Favoritismo do atual governador

Nos cenários em que aparece como opção, o governador Tarcísio de Freitas (Republicanos) figura consistentemente na liderança das intenções de voto para a sucessão estadual. Rodadas anteriores do Paraná Pesquisas já vinham indicando sua vantagem significativa sobre adversários tradicionais, chegando a superar os 45% em diferentes simulações estimuladas.

O favoritismo de Tarcísio é reflexo, em parte, da ampla aprovação de seu governo no estado. Em levantamentos recentes, mais de 64% dos eleitores paulistas disseram aprovar a administração atual, um índice que se manteve robusto em dezembro e também em outras medições realizadas pelo instituto.
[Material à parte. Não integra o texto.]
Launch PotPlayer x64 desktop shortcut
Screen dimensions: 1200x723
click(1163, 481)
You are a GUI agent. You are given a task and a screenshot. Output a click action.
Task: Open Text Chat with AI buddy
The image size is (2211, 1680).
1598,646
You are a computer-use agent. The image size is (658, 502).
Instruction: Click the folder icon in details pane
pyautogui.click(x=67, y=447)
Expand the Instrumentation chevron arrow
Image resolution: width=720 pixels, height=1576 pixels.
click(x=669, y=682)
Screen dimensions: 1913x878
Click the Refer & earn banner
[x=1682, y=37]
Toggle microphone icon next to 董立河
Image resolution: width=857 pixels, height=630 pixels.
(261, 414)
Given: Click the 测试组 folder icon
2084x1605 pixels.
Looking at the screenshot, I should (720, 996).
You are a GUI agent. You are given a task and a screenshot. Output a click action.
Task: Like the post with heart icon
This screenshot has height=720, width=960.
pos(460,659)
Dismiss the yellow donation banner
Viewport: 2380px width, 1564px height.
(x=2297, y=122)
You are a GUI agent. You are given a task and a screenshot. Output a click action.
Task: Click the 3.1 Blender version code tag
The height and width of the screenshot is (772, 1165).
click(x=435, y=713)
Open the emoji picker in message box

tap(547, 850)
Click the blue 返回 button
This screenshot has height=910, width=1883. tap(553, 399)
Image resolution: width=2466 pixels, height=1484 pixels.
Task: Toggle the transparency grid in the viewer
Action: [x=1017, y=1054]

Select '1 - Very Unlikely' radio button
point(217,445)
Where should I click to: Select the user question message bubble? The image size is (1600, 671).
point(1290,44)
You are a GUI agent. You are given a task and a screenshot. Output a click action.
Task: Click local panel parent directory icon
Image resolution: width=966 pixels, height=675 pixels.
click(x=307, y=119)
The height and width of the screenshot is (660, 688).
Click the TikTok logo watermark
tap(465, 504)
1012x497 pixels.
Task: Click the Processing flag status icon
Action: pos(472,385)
Adversários testados e dinâmica eleitoral

Além de Tarcísio, o levantamento do Paraná Pesquisas incluiu nomes como Fernando Haddad (PT), Geraldo Alckmin (PSB) e Erika Hilton (PSOL), entre outros, para mapear como os eleitores reagiriam a diferentes combinações de candidaturas. Em diversas simulações, Tarcísio voltou a liderar as intenções, com seus principais concorrentes oscilando entre pouco mais de 25% a pouco mais de 13%, dependendo do cenário considerado.

A inclusão de diferentes perfis — de figuras da esquerda tradicional a representantes de partidos menores — sinaliza que, se houver fragmentação das candidaturas, o favoritismo do atual governador tende a se consolidar ainda mais, especialmente em um cenário em que ele aparece isolado no topo das preferências.


Rejeição e espaço político

Como em qualquer pesquisa eleitoral, os números de rejeição são tão relevantes quanto os de intenção de voto. Embora o Paraná Pesquisas não tenha divulgado neste primeiro levantamento detalhado as taxas de rejeição de cada nome, levantamentos similares em outras praças nacionais mostraram que a dinâmica eleitoral de 2026 continuará marcada por altos índices de rejeição a candidatos considerados polos de polarização — um fator que pode influenciar diretamente no desempenho paulista caso a eleição se polarize entre nomes ideologicamente distantes.


Contexto político nacional e impactos estaduais

Os dados paulistas chegam em um momento de intensa movimentação política no país, com eleições presidenciais já no centro do debate nacional. Pesquisas nacionais recentes mostraram o presidente Luiz Inácio Lula da Silva (PT) liderando cenários de primeiro turno, com destaque para disputas acirradas em simulações de segundo turno contra figuras como o senador Flávio Bolsonaro (PL) e o próprio Tarcísio de Freitas. Esses números refletem um clima de incerteza no eleitorado que também respinga nas avaliações estaduais.

No plano estadual, o cenário paulista — o maior colégio eleitoral do país — tem relevância estratégica não apenas para os candidatos ao governo, mas também para suas legendas e alianças regionais, que podem utilizar o desempenho no estado como termômetro para a disputa presidencial. A influência de São Paulo nas eleições nacionais é histórica, dada a sua expressividade em termos de eleitores e representatividade política.



Cenários a observar nos próximos levantamentos

À medida que novas rodadas do Paraná Pesquisas forem publicadas, alguns pontos devem ser acompanhados de perto:

  • Capacidade de consolidação de Tarcísio de Freitas como candidato competitivo já no primeiro turno;

  • Reação de adversários tradicionais, em especial nomes do PT e do PSB, caso venham a testar estratégias mais agressivas;

  • Evolução das taxas de rejeição e de apoio decisório — cedo ou tarde definidoras de eleitorados mais voláteis.

Esse primeiro levantamento marca o início de uma série de disputas internas que podem mudar rapidamente de figura conforme alianças se formem e estratégias de campanha sejam delineadas ao longo de 2026.



Conclusão: o quadro inicial da corrida pelo governo de São Paulo em 2026, segundo o Paraná Pesquisas, mostra o atual governador em posição de destaque, mas com margem ainda para variações significativas conforme o calendário eleitoral avança e os cenários se consolidam.